* _Task input_:
════════════════════

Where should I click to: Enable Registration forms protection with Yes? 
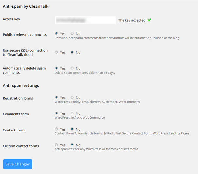[x=57, y=97]
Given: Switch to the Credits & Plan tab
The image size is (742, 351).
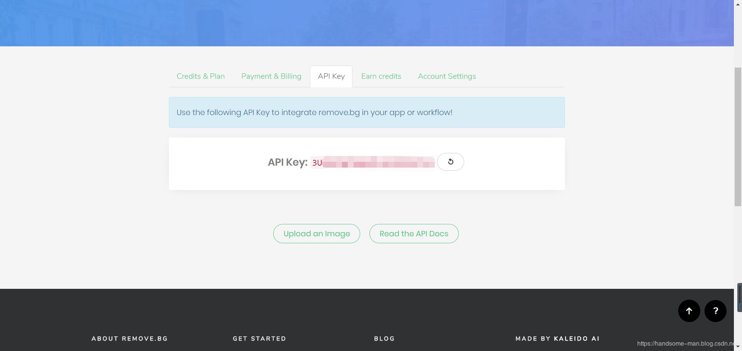Looking at the screenshot, I should pos(201,76).
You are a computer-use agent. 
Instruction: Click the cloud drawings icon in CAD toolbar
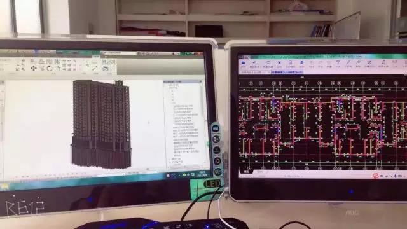click(x=268, y=63)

════════════════════

* _Try it_:
Find the line that contains "Instruction: Click the". Copy it and every line after it through the end of the listing exactly, but not the pictures.

* _Task answer_:
Instruction: Click the cloud drawings icon in CAD toolbar
click(x=268, y=63)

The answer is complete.